> _THE PROBLEM_
Copy out each line of the material in which the word "Given" can be found.

> _THE DATA_
**********

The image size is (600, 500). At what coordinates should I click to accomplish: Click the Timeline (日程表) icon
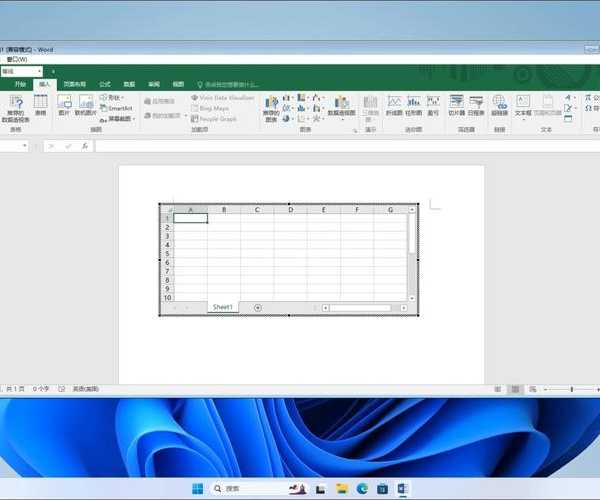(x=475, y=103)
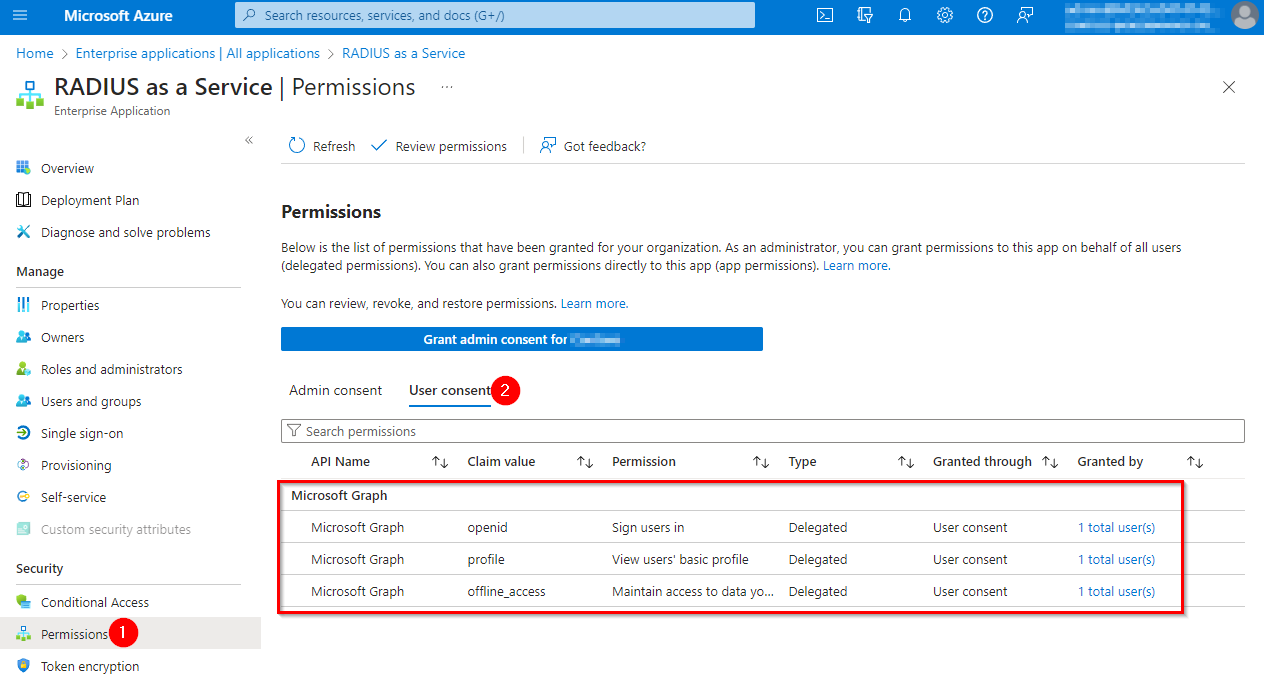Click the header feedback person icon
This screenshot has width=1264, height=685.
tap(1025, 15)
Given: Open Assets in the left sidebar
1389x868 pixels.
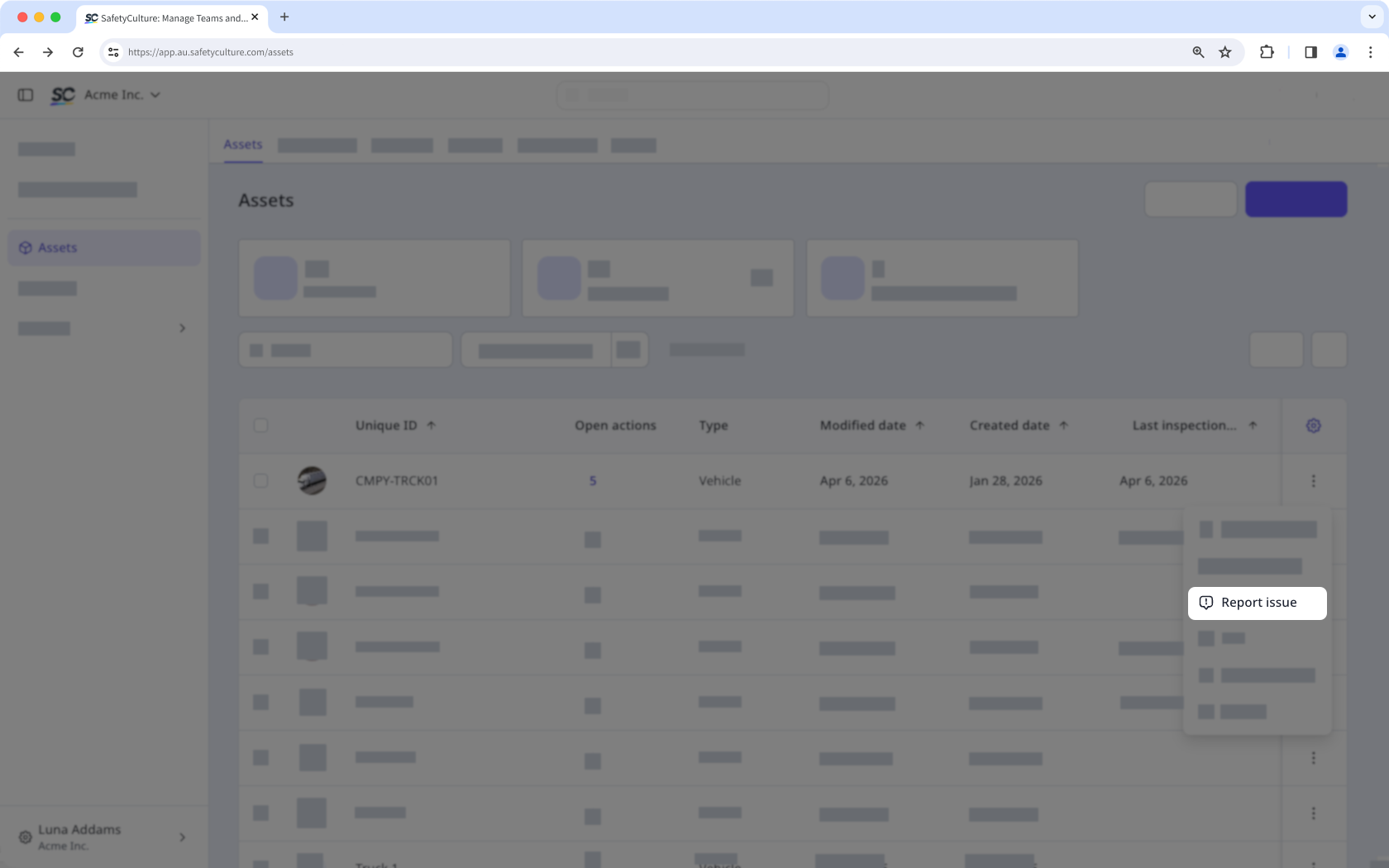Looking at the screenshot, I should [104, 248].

**********

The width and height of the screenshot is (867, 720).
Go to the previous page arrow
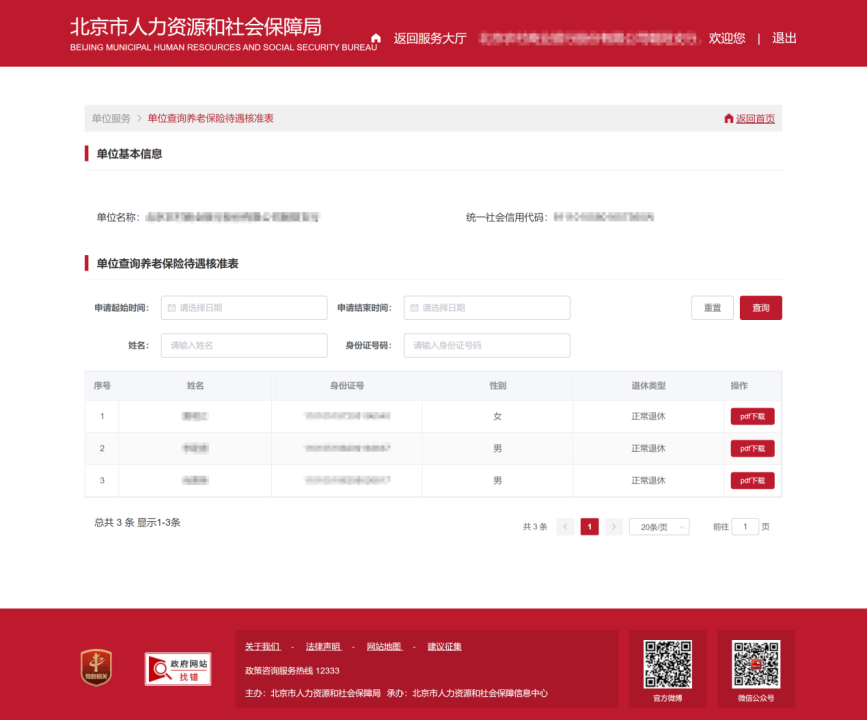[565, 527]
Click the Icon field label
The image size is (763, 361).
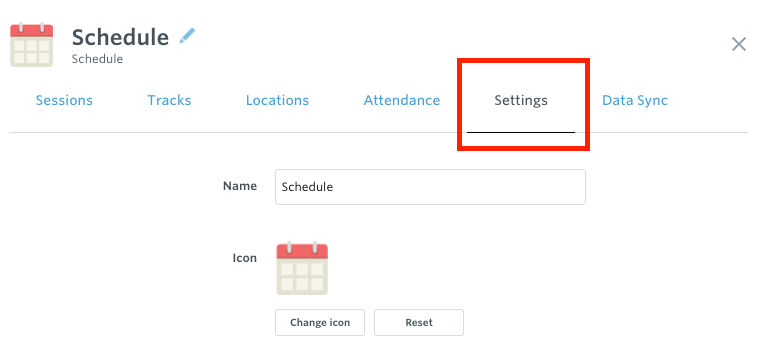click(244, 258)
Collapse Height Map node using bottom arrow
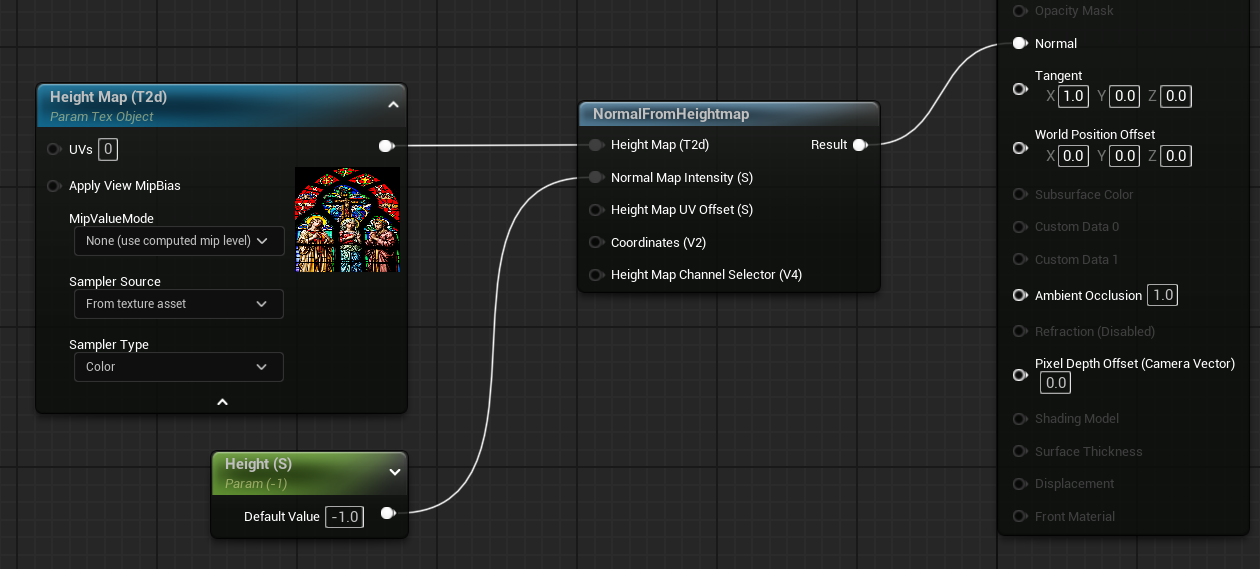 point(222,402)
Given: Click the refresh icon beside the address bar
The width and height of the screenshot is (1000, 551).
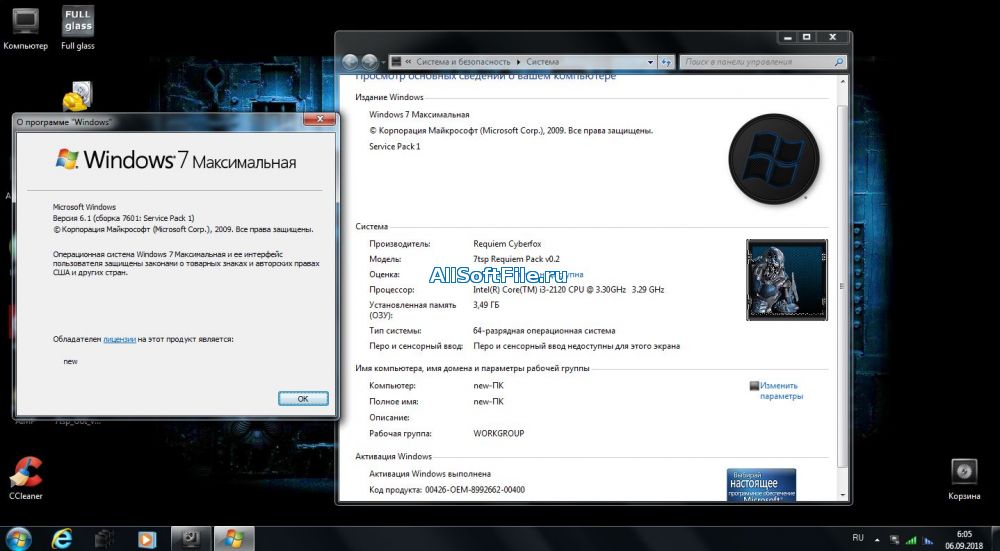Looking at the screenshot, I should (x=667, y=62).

**********

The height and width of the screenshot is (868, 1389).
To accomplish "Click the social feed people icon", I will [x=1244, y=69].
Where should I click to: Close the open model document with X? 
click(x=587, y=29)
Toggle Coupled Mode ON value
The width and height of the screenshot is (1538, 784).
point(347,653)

**********

> _RESPONSE AREA_
Given: Open Assets in the left sidebar
Given: Click the refresh icon beside the address bar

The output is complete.